───── DATA

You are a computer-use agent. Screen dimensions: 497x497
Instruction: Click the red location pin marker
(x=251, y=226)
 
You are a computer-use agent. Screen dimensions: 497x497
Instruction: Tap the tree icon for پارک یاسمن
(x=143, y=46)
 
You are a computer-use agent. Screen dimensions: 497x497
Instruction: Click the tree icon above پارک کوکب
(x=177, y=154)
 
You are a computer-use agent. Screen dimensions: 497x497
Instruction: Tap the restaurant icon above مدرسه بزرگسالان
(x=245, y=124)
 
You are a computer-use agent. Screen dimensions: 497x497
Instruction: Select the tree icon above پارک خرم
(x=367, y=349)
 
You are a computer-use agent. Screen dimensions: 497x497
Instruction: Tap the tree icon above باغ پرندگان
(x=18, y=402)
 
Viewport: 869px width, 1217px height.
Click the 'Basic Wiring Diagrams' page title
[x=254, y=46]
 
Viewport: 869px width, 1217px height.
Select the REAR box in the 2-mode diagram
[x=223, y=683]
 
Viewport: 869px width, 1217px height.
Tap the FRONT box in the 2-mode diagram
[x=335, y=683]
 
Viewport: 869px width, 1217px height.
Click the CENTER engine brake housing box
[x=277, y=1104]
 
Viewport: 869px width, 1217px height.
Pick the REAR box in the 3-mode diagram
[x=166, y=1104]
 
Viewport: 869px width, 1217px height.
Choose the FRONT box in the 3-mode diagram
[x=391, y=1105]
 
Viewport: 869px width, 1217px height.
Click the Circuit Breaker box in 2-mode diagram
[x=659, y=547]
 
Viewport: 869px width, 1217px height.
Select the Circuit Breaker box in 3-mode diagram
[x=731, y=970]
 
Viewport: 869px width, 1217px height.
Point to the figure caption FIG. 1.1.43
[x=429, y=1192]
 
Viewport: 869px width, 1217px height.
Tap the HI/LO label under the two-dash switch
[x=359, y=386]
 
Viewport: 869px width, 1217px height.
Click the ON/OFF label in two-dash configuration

──────────

## [REQUIRED WORK]
Copy all of the records above line for line, with no changes.

## [WRITTEN RESPONSE]
You are a computer-use agent. Screen dimensions: 497x497
Instruction: Click the red location pin marker
(x=251, y=226)
 
You are a computer-use agent. Screen dimensions: 497x497
Instruction: Tap the tree icon for پارک یاسمن
(x=143, y=46)
 
You are a computer-use agent. Screen dimensions: 497x497
Instruction: Click the tree icon above پارک کوکب
(x=177, y=154)
 
You are a computer-use agent. Screen dimensions: 497x497
Instruction: Tap the restaurant icon above مدرسه بزرگسالان
(x=245, y=124)
 
You are a computer-use agent. Screen dimensions: 497x497
Instruction: Select the tree icon above پارک خرم
(x=367, y=349)
 
You are a computer-use agent. Screen dimensions: 497x497
Instruction: Tap the tree icon above باغ پرندگان
(x=18, y=402)
 
Viewport: 869px width, 1217px height.
Click the 'Basic Wiring Diagrams' page title
[x=254, y=46]
 
Viewport: 869px width, 1217px height.
Select the REAR box in the 2-mode diagram
[x=223, y=683]
 
Viewport: 869px width, 1217px height.
Tap the FRONT box in the 2-mode diagram
[x=335, y=683]
 
Viewport: 869px width, 1217px height.
Click the CENTER engine brake housing box
[x=277, y=1104]
 
Viewport: 869px width, 1217px height.
Pick the REAR box in the 3-mode diagram
[x=166, y=1104]
 
Viewport: 869px width, 1217px height.
Choose the FRONT box in the 3-mode diagram
[x=391, y=1105]
 
Viewport: 869px width, 1217px height.
Click the Circuit Breaker box in 2-mode diagram
[x=659, y=547]
 
Viewport: 869px width, 1217px height.
Select the Circuit Breaker box in 3-mode diagram
[x=731, y=970]
 
Viewport: 869px width, 1217px height.
Point to the figure caption FIG. 1.1.43
[x=429, y=1192]
 
Viewport: 869px width, 1217px height.
Tap the HI/LO label under the two-dash switch
[x=359, y=386]
 
Viewport: 869px width, 1217px height.
Click the ON/OFF label in two-dash configuration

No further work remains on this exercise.